How to run sudo commands inside a container without the -S flag?

Thus far my experience with containers (mainly ubuntu or debian containers, debian host, snap LXD 3.18) is that you need to add the -S flag in order to run sudo commands (otherwise it’ll get you a sudo: no tty present and no askpass program specified error).

That can create errors when you run a scripts that uses sudo. In my use case I run the frappe tool bench to maintain en ERPNext instance which apparently also uses sudo.

So I wonder whether there is a way make a container to not require the -S flag for running sudo commands

Hi!

Are you uploading a script at the container, which has selectively some sudo commands?
By default, you get a root shell to a container, which would make you avoid using sudo.

Can you show an example with an Ubuntu container where you get sudo: no tty present in a command?

sorry, I did not see this earlier

I am running ERPNext inside an ubuntu 18.04 conainer. There comes a tool named bench that comes with ERPNext and is needed to maintain the application (which is a multiservice webapplication with tools such as mariadb, supervisor, nginx, … involved).

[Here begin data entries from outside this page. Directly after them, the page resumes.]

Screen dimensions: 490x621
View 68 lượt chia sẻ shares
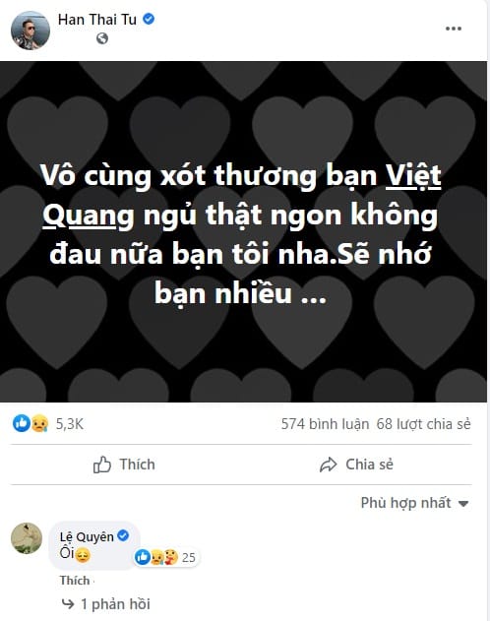pos(423,424)
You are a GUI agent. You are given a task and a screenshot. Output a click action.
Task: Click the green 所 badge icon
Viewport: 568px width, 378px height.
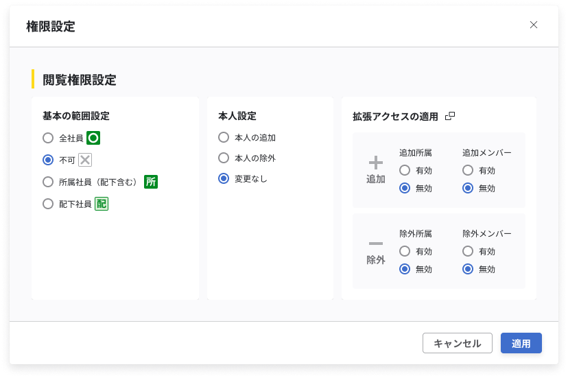point(151,182)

there is a dedidcated user for runnig and maintaining erpnext through the bench tool. This dedicated user is member of the sudo group and I access container with lxc exec [container] -- su - [erpnext-user] and then run most of the bench commands just directly without adding the sudo prefix.

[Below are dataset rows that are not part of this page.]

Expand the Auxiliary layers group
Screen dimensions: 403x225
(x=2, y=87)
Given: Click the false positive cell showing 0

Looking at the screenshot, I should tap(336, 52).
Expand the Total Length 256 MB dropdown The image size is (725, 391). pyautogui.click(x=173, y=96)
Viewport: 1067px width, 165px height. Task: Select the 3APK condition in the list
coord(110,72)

here an example: bench restart

[erpnext-user@ubn1804:~/frappe-bench$ bench restart
sudo: no tty present and no askpass program specified
Traceback (most recent call last):
  File "/usr/local/bin/bench", line 11, in <module>
    load_entry_point('bench', 'console_scripts', 'bench')()
  File "/home/franch/.bench/bench/cli.py", line 40, in cli
    bench_command()
  File "/usr/lib/python3/dist-packages/click/core.py", line 722, in __call__
    return self.main(*args, **kwargs)
  File "/usr/lib/python3/dist-packages/click/core.py", line 697, in main
    rv = self.invoke(ctx)
  File "/usr/lib/python3/dist-packages/click/core.py", line 1066, in invoke
    return _process_result(sub_ctx.command.invoke(sub_ctx))
  File "/usr/lib/python3/dist-packages/click/core.py", line 895, in invoke
    return ctx.invoke(self.callback, **ctx.params)
  File "/usr/lib/python3/dist-packages/click/core.py", line 535, in invoke
    return callback(*args, **kwargs)
  File "/home/franch/.bench/bench/commands/utils.py", line 24, in restart
    restart_supervisor_processes(bench_path='.', web_workers=web)
  File "/home/franch/.bench/bench/utils.py", line 396, in restart_supervisor_processes
    supervisor_status = subprocess.check_output(['sudo', 'supervisorctl', 'status'], cwd=bench_path)
  File "/usr/lib/python3.6/subprocess.py", line 356, in check_output
    **kwargs).stdout
  File "/usr/lib/python3.6/subprocess.py", line 438, in run
    output=stdout, stderr=stderr)
subprocess.CalledProcessError: Command '['sudo', 'supervisorctl', 'status']' returned non-zero exit status 1.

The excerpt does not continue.